Common, well-studied prognostic factors for stroke in patients with AF collected in the CHA2DS2-VASc score were selected a priori as candidate predictors for the model developed. A Cox proportional hazard model was fitted to predict the outcome all-cause mortality over the complete follow-up period of approximately two years, accounting for clustering in primary care practices by adding a random effects term for primary care practice to the model. Both data from the intervention and control groups of the derivation cohort were used for model development. All candidate predictors were added to the model at once, and no predictors were removed from the model. Based on an assumed R-squared between 0.1 and 0.2, an event fraction of 0.11 (261 deaths in 2,355 AF patients), a median follow-up of 2.7 years, and 2 years as the time point of interest for the risk predictions using the Riley minimal sample size criteria, the available sample size was considered sufficient for developing a model with eight parameters. To account for possible non-linearity of age a restricted cubic spline with 3 knots was used. The model was internally validated using bootstrapping with 1000 repetitions to correct for optimism. Discrimination was assessed by calculating Uno’s c-statistic with 95% CI, which is the recommended approach for the validation of survival data [16], and calibration was assessed by creating a calibration plot.
External validation
The model to predict all-cause mortality was then externally validated in all AF patients participating in the ALL-IN study, both those who received integrated care as well as those who received usual care. The complete follow-up period of two years was used for external validation. To assess the predictive performance of the model in the ALL-IN trial, calibration was determined by creating a calibration plot. Discrimination was assessed by calculating Uno’s c-statistic with 95% CI.
Missing data
In both datasets, predictor variables age and sex, there were no missing data, for the remaining predictors indicating disease history or comorbidity, were considered present in patients in which the electronic file contained evidence of a respective diagnosis, and not present if the electronic file did not report a diagnosis, thus missing data did (strictly speaking) not occur for these data in both datasets.
Descriptive statistics
Descriptive statistics were used to describe the total study population of the ALL-IN study and the intervention and control group separately, with a mean with standard deviation (SD) or median with an interquartile range (IQR) for continuous variables, and proportions for categorical variables.
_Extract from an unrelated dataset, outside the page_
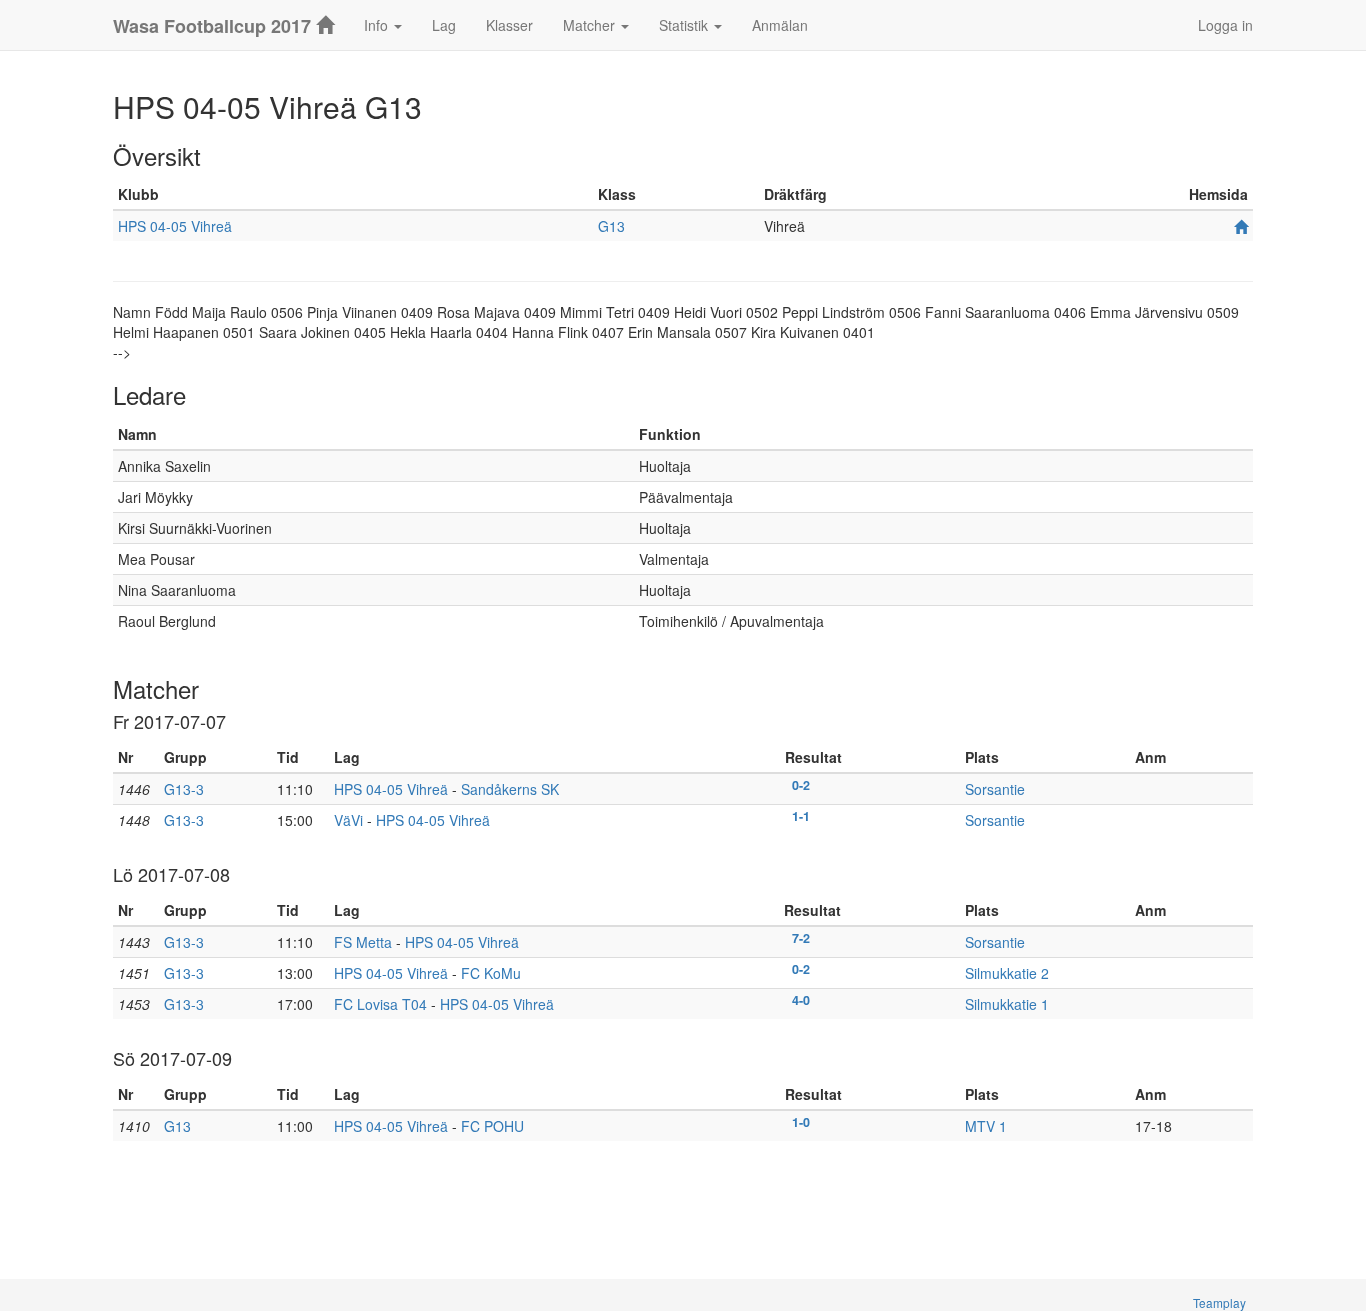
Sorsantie (995, 789)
Analysis of heterogeneous treatment effects
First, a c-for-benefit with 95% CI was calculated. The c-for-benefit is a concordance statistic expressing the probability that from two randomly chosen matched patient pairs with unequal pairwise observed benefit, the pair with greater pairwise observed benefit also has a higher predicted benefit [17]. Any value over 0.5 indicates evidence for treatment heterogeneity. Next, the distribution of the predicted risk of all-cause mortality in the ALL-IN trial was reported by calculating a mean with SD or median with IQR for the total study population, and for the intervention and control group separately. This risk distribution was also graphically assessed. Subsequently, four predefined risk strata were created, and treatment effects were reported across these risk strata. To assess the relative effects of the trial, the hazard ratio for the intervention was plotted as a function of the predicted all-cause mortality risk. To assess the absolute effects the absolute risk reduction was plotted as a function of the predicted all-cause mortality risk. Both absolute and relative treatment effects were plotted as a function of the continuous risk. All plots included a smooth curve, using a spline with 4 degrees of freedom. Finally, to test the null hypothesis (i.e., there is no treatment heterogeneity) on a relative scale, the interaction between treatment and predicted risk was tested for significance. We performed two sensitivity analyses. First, we repeated the HTE analysis using an extended prediction model additionally including chronic kidney disease, COPD and liver disease. Second, we used the CHA2DS2-VASc score as a continuous numeric univariate predictor of mortality. All statistical analyses were performed in R version 4.2.2.
Ethics
This is a post-hoc analysis of the ALL-IN trial that received ethical approval of the Medical Ethics Committee of the University Medical Center Utrecht, Utrecht University. In the ALL-IN trial, all eligible patients from practices randomized to the intervention were informed on study purposes and asked for written informed consent before undergoing the intervention. The Medical Ethics Committee provided a waiver of informed consent for the collection of anonymized baseline and outcome data for all eligible patients in both arms, yet all strictly under the auspices of the treating GP. The authors had no access to information that could identify individual participants during or after data collection.
Results
The study population of the ALL-IN trial consists of 1,240 AF patients (median age 77, IQR 11 years, and 49.4% females); 527 patients in the intervention arm, and 713 patients in the control arm. The baseline characteristics of these patients are presented in Table 1. The mean duration of follow-up was 2.0±0.5 years. In total 135 (10.8%) patients died (incidence rate (IR) of all-cause mortality 5.3 [95% CI 4.4–6.2] per 100 person-years). In the intervention group, 39 patients died (7.4%, IR 3.5 [95% CI 2.5–4.7] per 100 person-years), and in the control group 96 patients (13.5%, IR 6.7 [95% CI 5.4–8.2] per 100 person-years).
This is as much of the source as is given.